4.2.1 Highway Networks
Based on the intuition that the learning capacity can be improved by increasing the network depth, Srivastava et al. in 2015, proposed a deep CNN, named as Highway Network [101]. The main problem concerned with deep Nets is slow training and convergence speed [136]. Highway Network exploited depth for learning enriched feature representation by introducing new cross-layer connectivity (discussed in Section 4.3.1.). Therefore, highway networks are also categorized into multi-path based CNN architectures. Highway Network with 50-layers showed better convergence rate than thin but deep architectures on ImageNet dataset [94], [95]. Srivastava et al. experimentally showed that performance of a plain Net decreases after adding hidden units beyond 10 layers [137]. Highway networks, on the other hand, were shown to converge significantly faster than the plain ones, even with depth of 900 layers.
4.2.2 ResNet
ResNet was proposed by He et al., which is considered as a continuation of deep Nets [31]. ResNet revolutionized the CNN architectural race by introducing the concept of residual learning in CNN and devised an efficient methodology for training of deep Nets. Similar to Highway Networks, it is also placed under the Multi-Path based CNNs, thus its learning methodology is discussed in Section 4.3.2. ResNet proposed 152-layers deep CNN, which won the 2015-ILSVRC competition. Architecture of the residual block of ResNet is shown in Fig. 7. ResNet, which was 20 and 8 times deeper than AlexNet and VGG respectively, showed less computational complexity than previously proposed Nets [21], [29]. He et al. empirically showed that ResNet with 50/101/152 layers has less error on image classification task than 34 layers plain Net. Moreover, ResNet gained 28% improvement on the famous image recognition benchmark dataset named as COCO [138]. Good performance of ResNet on image recognition and localization tasks showed that depth is of central importance for many visual recognition tasks.
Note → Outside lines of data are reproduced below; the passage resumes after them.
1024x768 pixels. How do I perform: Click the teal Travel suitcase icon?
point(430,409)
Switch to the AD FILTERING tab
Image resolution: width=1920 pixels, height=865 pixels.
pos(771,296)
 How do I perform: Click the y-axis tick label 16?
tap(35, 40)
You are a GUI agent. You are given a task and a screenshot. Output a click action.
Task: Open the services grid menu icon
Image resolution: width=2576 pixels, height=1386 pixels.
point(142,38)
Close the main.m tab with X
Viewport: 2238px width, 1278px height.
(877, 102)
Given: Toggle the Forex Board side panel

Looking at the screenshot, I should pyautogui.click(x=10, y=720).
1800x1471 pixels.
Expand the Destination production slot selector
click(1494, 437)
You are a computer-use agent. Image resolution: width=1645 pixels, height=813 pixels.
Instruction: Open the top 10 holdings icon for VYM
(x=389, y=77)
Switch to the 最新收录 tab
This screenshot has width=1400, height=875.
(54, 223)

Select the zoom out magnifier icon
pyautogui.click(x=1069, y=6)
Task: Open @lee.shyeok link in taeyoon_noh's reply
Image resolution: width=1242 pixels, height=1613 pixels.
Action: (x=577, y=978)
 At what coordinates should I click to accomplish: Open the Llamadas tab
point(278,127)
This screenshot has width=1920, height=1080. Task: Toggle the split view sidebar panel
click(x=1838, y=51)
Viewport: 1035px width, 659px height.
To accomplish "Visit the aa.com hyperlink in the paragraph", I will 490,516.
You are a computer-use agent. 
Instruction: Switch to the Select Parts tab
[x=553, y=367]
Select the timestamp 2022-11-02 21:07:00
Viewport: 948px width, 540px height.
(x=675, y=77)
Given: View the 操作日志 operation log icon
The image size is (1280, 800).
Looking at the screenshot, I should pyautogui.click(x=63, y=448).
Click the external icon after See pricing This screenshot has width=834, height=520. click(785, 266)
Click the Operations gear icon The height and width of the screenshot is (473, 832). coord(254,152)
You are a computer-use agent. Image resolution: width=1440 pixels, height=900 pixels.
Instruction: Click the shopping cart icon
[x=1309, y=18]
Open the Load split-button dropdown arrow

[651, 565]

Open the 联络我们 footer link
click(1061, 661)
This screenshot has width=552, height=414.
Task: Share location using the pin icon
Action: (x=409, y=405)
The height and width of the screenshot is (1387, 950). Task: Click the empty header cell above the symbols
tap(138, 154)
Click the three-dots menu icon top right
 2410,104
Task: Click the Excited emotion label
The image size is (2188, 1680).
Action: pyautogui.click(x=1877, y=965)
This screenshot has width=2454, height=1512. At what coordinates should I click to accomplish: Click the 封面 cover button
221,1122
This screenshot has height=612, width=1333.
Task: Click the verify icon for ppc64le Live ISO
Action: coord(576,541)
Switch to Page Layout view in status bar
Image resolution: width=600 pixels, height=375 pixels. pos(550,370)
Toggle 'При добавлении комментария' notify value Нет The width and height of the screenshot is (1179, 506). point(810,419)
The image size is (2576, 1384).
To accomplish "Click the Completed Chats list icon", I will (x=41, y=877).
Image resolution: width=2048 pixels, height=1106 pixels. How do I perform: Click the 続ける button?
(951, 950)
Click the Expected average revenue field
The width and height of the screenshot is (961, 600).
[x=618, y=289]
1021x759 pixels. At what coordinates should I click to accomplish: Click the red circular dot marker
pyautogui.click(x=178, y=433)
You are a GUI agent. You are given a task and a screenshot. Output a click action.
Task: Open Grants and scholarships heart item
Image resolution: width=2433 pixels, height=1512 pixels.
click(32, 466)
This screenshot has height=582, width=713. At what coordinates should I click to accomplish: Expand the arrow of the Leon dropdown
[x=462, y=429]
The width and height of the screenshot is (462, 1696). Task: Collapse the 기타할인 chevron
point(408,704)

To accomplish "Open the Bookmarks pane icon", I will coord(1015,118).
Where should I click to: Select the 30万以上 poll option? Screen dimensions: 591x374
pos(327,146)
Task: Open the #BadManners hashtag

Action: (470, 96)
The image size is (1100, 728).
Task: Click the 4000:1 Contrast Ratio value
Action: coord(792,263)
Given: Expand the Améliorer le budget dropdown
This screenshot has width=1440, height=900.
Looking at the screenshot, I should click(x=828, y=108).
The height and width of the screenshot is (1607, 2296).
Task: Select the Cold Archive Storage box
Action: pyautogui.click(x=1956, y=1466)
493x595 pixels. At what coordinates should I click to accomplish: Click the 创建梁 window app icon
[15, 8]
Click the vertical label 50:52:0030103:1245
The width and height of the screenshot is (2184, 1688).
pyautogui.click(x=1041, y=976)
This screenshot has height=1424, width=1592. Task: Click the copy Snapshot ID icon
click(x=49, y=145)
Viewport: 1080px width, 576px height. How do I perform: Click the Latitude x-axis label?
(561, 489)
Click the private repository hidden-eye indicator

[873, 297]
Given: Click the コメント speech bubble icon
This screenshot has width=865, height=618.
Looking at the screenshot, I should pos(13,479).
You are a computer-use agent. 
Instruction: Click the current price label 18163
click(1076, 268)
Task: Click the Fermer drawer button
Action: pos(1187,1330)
4.2.3 Inception-V3, V4 and Inception-ResNet
Inception-V3, V4 and Inception-ResNet, are improved versions of Inception-V1 and V2 [33], [99], [100]. The idea of Inception-V3 was to reduce the computational cost of deeper Nets without affecting the generalization. For this purpose, Szegedy et al. replaced large size filters (5x5 and 7x7) with small and asymmetric filters (1x7 and 1x5) and used 1x1 convolution as a bottleneck prior to the large filters [100]. This makes the traditional convolution operation more like cross-channel correlation. In one of the previous works, Lin et al. exploited the potential of 1x1 filters in NIN architecture [57]. Szegedy et al. [100] used the same concept in an intelligent way. In Inception-V3, 1x1 convolutional operation was used, which maps the input data into 3 or 4 separate spaces that are smaller than the original input space, and then maps all correlations in these smaller 3D spaces, via regular 3x3 or 5x5 convolutions. In Inception-ResNet, Szegedy et al. combined the power of residual learning and inception block [31], [33]. In doing so, filter concatenation was replaced by the residual connection. Moreover, Szegedy et al. experimentally showed that Inception-V4 with residual connections (Inception-ResNet) has the same generalization power as plain Inception-V4 but with increased depth and width. However, they observed that Inception-ResNet converges more quickly than Inception-V4, which clearly depicts that training with residual connections accelerates the training of Inception networks significantly.
4.2.4 ResNext
ResNext, also known as Aggregated Residual Transform Network, is an improvement over the Inception Network [115]. Xie et al. exploited the concept of the split, transform and merge in a powerful but simple way by introducing a new term; cardinality [99]. Cardinality is an additional dimension, which refers to the size of the set of transformations [139], [140]. Inception network has not only improved learning capability of conventional CNNs but also makes a network resource effective. However, due to the use of diverse spatial embedding’s (such as use of 3x3, 5x5 and 1x1 filter) in the transformation branch, each layer needs to be customized separately. In fact, ResNext derives characteristic features from Inception, VGG, and ResNet [29], [31], [99]. ResNext utilized the deep homogenous topology of VGG and simplified GoogleNet architecture by fixing spatial resolution to 3x3 filters within the split, transform, and merge block. It also uses residual learning. Building block for ResNext is shown in Fig. 8. ResNext used multiple transformations within a split, transform and merge block and defined these transformations in terms of cardinality. Xie et al. (2017) showed that increase in cardinality significantly improves the performance. The complexity of ResNext was regulated by applying low embedding’s (1x1 filters) before 3x3 convolution. Whereas training was optimized by using skip connections [141].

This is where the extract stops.